碩士 === 中臺科技大學 === 醫學工程暨材料研究所 === 95 === The purpose of this study was to prepare and evaluate the feasibility of a novel and biodegradable nerve guide conduit in peripheral nerve regeneration. A naturally occurring proanthocyanidin (PA), which was obtained from grape seeds, was selected as a cross-linking reagent. The nerve guide conduit was prepared with proanthocyanidin cross-linked gelatin (PCG). It was found that 5 wt% of proanthocyanidin was optimal for complete cross-linking reaction in the PCG conduit. The PCG conduit was brownish in appearance, which was concentric and round with a rough outer surface whereas its inner lumen was smooth. The cross-linked networks of the PCG conduit were stable in the aqueous state compared with uncross-linked gelatin film and could resist the enzymatic hydrolysis in vitro degradation studies. Furthermore, proanthocyanidin and gelatin were found to release from the soaked PCG conduit. It was noted that there were three different release stages for the PCG conduits during the soaking period. During released phase, the concentration of proanthocyanidin, gelatin and PCG-soaking solutions not only exhibited no toxicity but also promoted the viability and growth of Schwann cells. Moreover, the PCG conduit showed a better ability to support cell attachment and growth. Finally, the effectiveness of the PCG conduit as a guidance channel was examined as it was used to repair a 10 mm gap in the rat sciatic nerve. Throughout the 8 weeks of experimental period, neither dislocations of the conduits nor neuroma formation at their proximal or distal coaptation site was seen for all of the rats. The PCG conduits were maintained intact and still remained circular with a round lumen. Peak amplitude and area under the muscle action potential curve both showed an increase as a function of the recovery period, indicating that the nerve had undergone adequate regeneration.
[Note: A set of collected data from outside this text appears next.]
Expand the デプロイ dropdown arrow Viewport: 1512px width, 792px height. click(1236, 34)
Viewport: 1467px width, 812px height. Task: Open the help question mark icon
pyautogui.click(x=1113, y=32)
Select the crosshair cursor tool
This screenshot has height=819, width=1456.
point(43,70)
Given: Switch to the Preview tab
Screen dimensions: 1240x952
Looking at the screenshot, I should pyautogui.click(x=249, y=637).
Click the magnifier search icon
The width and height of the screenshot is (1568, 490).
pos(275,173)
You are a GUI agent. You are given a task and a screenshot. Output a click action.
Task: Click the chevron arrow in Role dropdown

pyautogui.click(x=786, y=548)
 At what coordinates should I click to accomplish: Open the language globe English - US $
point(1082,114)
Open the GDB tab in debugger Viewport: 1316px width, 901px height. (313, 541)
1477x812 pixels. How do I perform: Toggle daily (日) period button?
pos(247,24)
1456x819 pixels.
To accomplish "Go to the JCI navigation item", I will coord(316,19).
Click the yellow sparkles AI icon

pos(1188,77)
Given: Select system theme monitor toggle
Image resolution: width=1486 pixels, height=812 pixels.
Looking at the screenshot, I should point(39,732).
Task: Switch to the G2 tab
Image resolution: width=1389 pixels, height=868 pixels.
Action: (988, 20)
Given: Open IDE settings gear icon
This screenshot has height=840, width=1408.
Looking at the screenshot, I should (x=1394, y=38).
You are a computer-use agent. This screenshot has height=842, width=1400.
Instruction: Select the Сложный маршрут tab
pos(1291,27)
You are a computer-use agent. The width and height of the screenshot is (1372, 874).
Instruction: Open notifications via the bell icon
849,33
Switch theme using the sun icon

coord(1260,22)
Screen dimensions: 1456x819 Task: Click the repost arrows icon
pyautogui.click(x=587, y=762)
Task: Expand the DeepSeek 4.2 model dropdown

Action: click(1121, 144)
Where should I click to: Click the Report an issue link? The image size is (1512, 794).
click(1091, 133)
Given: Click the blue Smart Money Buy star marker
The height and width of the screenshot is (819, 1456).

Histological observation showed that numerous regenerated nerve fibers, mostly unmyelinated and myelinated axons crossed through and beyond the gap region 8 weeks after operation. The PCG conduit can not only be an effective aids for regenerating nerves but can also lead to favorable nerve functional recovery. These results suggest that the PCG conduit can be a candidate for peripheral nerve repair.